» **Required action**:
Write each of the records out again exactly.

---------- Data for processing ----------

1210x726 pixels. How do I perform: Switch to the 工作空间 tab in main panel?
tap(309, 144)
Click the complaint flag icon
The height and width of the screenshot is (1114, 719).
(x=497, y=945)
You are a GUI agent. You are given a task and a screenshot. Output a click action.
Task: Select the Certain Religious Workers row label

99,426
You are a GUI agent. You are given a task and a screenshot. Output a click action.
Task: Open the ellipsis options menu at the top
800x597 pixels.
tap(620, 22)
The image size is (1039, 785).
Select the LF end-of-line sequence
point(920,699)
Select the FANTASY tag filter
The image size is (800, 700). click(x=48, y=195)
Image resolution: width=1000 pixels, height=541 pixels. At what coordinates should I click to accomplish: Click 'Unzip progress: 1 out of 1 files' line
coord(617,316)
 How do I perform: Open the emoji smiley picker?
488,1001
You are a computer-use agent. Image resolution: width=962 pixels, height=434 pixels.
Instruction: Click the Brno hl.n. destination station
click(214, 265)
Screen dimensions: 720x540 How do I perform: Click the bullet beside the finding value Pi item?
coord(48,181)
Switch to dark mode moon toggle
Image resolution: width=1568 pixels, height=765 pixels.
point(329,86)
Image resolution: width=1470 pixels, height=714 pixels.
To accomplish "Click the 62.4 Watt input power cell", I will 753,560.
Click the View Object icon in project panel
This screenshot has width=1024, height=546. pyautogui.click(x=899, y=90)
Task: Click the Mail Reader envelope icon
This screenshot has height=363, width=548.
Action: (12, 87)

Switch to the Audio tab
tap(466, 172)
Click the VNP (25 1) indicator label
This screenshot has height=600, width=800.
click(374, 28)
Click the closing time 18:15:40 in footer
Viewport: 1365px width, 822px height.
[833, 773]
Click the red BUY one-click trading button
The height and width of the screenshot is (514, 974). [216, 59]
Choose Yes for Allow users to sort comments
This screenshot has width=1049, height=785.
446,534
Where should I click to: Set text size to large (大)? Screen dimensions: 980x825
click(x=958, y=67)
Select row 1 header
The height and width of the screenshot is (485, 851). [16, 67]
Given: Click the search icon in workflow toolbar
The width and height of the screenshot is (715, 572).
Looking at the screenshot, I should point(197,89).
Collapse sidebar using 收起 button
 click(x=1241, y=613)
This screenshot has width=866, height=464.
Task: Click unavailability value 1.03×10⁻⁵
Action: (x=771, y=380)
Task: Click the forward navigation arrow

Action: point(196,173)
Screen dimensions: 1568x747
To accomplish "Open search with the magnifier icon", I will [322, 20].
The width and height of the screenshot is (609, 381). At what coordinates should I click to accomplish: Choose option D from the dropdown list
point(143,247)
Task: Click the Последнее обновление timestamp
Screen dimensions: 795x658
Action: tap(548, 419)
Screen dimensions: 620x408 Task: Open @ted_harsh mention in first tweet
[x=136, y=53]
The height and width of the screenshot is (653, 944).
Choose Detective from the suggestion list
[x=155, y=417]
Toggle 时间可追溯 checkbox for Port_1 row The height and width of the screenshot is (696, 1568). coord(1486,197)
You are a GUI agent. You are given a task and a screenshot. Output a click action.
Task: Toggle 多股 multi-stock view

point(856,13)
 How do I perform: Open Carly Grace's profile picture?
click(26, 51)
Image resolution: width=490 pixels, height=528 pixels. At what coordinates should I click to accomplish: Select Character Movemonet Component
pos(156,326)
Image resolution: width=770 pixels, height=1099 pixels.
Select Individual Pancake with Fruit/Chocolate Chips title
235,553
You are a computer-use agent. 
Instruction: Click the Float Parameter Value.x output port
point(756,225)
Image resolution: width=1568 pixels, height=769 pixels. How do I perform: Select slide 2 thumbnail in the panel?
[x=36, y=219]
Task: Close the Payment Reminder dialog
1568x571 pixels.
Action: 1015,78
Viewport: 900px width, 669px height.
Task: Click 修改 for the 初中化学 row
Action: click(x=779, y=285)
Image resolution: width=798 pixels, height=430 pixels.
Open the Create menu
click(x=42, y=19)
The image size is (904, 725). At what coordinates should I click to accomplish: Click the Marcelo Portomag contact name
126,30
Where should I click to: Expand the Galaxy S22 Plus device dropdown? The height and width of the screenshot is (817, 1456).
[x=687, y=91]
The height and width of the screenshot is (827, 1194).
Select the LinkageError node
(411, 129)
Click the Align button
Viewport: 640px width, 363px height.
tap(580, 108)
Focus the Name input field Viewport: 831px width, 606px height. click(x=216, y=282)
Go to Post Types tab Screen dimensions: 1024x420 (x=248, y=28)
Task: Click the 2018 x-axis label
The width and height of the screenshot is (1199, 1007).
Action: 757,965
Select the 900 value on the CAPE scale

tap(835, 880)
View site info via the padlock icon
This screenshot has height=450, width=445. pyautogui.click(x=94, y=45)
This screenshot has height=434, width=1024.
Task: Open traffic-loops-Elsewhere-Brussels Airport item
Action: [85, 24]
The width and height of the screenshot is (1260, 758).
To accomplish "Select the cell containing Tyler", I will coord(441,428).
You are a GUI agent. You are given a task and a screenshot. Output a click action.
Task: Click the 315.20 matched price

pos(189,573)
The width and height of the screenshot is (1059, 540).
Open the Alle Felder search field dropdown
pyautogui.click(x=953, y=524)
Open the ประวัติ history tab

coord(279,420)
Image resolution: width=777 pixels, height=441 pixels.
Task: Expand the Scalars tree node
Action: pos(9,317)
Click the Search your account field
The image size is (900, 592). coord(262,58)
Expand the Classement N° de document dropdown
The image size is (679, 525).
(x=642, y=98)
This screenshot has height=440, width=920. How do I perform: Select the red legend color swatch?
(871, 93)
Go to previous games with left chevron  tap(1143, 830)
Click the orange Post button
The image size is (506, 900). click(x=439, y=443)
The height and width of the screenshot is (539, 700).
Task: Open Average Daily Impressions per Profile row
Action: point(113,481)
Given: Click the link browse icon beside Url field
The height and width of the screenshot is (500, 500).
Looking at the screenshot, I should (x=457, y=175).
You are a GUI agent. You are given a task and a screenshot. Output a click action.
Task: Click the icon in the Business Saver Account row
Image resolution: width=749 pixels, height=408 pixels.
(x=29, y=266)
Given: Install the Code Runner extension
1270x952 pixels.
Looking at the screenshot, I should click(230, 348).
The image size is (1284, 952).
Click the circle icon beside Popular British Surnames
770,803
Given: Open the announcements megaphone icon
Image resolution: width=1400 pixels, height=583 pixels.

----------

» **Finished task**:
1210x726 pixels. How do I perform: Switch to the 工作空间 tab in main panel?
tap(309, 144)
Click the complaint flag icon
The height and width of the screenshot is (1114, 719).
(x=497, y=945)
You are a GUI agent. You are given a task and a screenshot. Output a click action.
Task: Select the Certain Religious Workers row label

99,426
You are a GUI agent. You are given a task and a screenshot. Output a click action.
Task: Open the ellipsis options menu at the top
800x597 pixels.
tap(620, 22)
The image size is (1039, 785).
Select the LF end-of-line sequence
point(920,699)
Select the FANTASY tag filter
The image size is (800, 700). click(x=48, y=195)
Image resolution: width=1000 pixels, height=541 pixels. At what coordinates should I click to accomplish: Click 'Unzip progress: 1 out of 1 files' line
coord(617,316)
 How do I perform: Open the emoji smiley picker?
488,1001
You are a computer-use agent. Image resolution: width=962 pixels, height=434 pixels.
Instruction: Click the Brno hl.n. destination station
click(214, 265)
Screen dimensions: 720x540 How do I perform: Click the bullet beside the finding value Pi item?
coord(48,181)
Switch to dark mode moon toggle
Image resolution: width=1568 pixels, height=765 pixels.
point(329,86)
Image resolution: width=1470 pixels, height=714 pixels.
To accomplish "Click the 62.4 Watt input power cell", I will 753,560.
Click the View Object icon in project panel
This screenshot has width=1024, height=546. pyautogui.click(x=899, y=90)
Task: Click the Mail Reader envelope icon
This screenshot has height=363, width=548.
Action: (12, 87)

Switch to the Audio tab
tap(466, 172)
Click the VNP (25 1) indicator label
This screenshot has height=600, width=800.
click(374, 28)
Click the closing time 18:15:40 in footer
Viewport: 1365px width, 822px height.
[833, 773]
Click the red BUY one-click trading button
The height and width of the screenshot is (514, 974). [216, 59]
Choose Yes for Allow users to sort comments
This screenshot has width=1049, height=785.
446,534
Where should I click to: Set text size to large (大)? Screen dimensions: 980x825
click(x=958, y=67)
Select row 1 header
The height and width of the screenshot is (485, 851). [16, 67]
Given: Click the search icon in workflow toolbar
The width and height of the screenshot is (715, 572).
Looking at the screenshot, I should point(197,89).
Collapse sidebar using 收起 button
 click(x=1241, y=613)
This screenshot has width=866, height=464.
Task: Click unavailability value 1.03×10⁻⁵
Action: (x=771, y=380)
Task: Click the forward navigation arrow

Action: point(196,173)
Screen dimensions: 1568x747
To accomplish "Open search with the magnifier icon", I will [322, 20].
The width and height of the screenshot is (609, 381). At what coordinates should I click to accomplish: Choose option D from the dropdown list
point(143,247)
Task: Click the Последнее обновление timestamp
Screen dimensions: 795x658
Action: tap(548, 419)
Screen dimensions: 620x408 Task: Open @ted_harsh mention in first tweet
[x=136, y=53]
The height and width of the screenshot is (653, 944).
Choose Detective from the suggestion list
[x=155, y=417]
Toggle 时间可追溯 checkbox for Port_1 row The height and width of the screenshot is (696, 1568). coord(1486,197)
You are a GUI agent. You are given a task and a screenshot. Output a click action.
Task: Toggle 多股 multi-stock view

point(856,13)
 How do I perform: Open Carly Grace's profile picture?
click(26, 51)
Image resolution: width=490 pixels, height=528 pixels. At what coordinates should I click to accomplish: Select Character Movemonet Component
pos(156,326)
Image resolution: width=770 pixels, height=1099 pixels.
Select Individual Pancake with Fruit/Chocolate Chips title
235,553
You are a computer-use agent. 
Instruction: Click the Float Parameter Value.x output port
point(756,225)
Image resolution: width=1568 pixels, height=769 pixels. How do I perform: Select slide 2 thumbnail in the panel?
[x=36, y=219]
Task: Close the Payment Reminder dialog
1568x571 pixels.
Action: 1015,78
Viewport: 900px width, 669px height.
Task: Click 修改 for the 初中化学 row
Action: click(x=779, y=285)
Image resolution: width=798 pixels, height=430 pixels.
Open the Create menu
click(x=42, y=19)
The image size is (904, 725). At what coordinates should I click to accomplish: Click the Marcelo Portomag contact name
126,30
Where should I click to: Expand the Galaxy S22 Plus device dropdown? The height and width of the screenshot is (817, 1456).
[x=687, y=91]
The height and width of the screenshot is (827, 1194).
Select the LinkageError node
(411, 129)
Click the Align button
Viewport: 640px width, 363px height.
tap(580, 108)
Focus the Name input field Viewport: 831px width, 606px height. click(x=216, y=282)
Go to Post Types tab Screen dimensions: 1024x420 (x=248, y=28)
Task: Click the 2018 x-axis label
The width and height of the screenshot is (1199, 1007).
Action: 757,965
Select the 900 value on the CAPE scale

tap(835, 880)
View site info via the padlock icon
This screenshot has height=450, width=445. pyautogui.click(x=94, y=45)
This screenshot has height=434, width=1024.
Task: Open traffic-loops-Elsewhere-Brussels Airport item
Action: [85, 24]
The width and height of the screenshot is (1260, 758).
To accomplish "Select the cell containing Tyler", I will coord(441,428).
You are a GUI agent. You are given a task and a screenshot. Output a click action.
Task: Click the 315.20 matched price

pos(189,573)
The width and height of the screenshot is (1059, 540).
Open the Alle Felder search field dropdown
pyautogui.click(x=953, y=524)
Open the ประวัติ history tab

coord(279,420)
Image resolution: width=777 pixels, height=441 pixels.
Task: Expand the Scalars tree node
Action: pos(9,317)
Click the Search your account field
The image size is (900, 592). coord(262,58)
Expand the Classement N° de document dropdown
The image size is (679, 525).
(x=642, y=98)
This screenshot has height=440, width=920. How do I perform: Select the red legend color swatch?
(871, 93)
Go to previous games with left chevron  tap(1143, 830)
Click the orange Post button
The image size is (506, 900). click(x=439, y=443)
The height and width of the screenshot is (539, 700).
Task: Open Average Daily Impressions per Profile row
Action: point(113,481)
Given: Click the link browse icon beside Url field
The height and width of the screenshot is (500, 500).
Looking at the screenshot, I should (x=457, y=175).
You are a GUI agent. You are given a task and a screenshot. Output a click action.
Task: Click the icon in the Business Saver Account row
Image resolution: width=749 pixels, height=408 pixels.
(x=29, y=266)
Given: Install the Code Runner extension
1270x952 pixels.
Looking at the screenshot, I should click(230, 348).
The image size is (1284, 952).
Click the circle icon beside Popular British Surnames
770,803
Given: Open the announcements megaphone icon
Image resolution: width=1400 pixels, height=583 pixels.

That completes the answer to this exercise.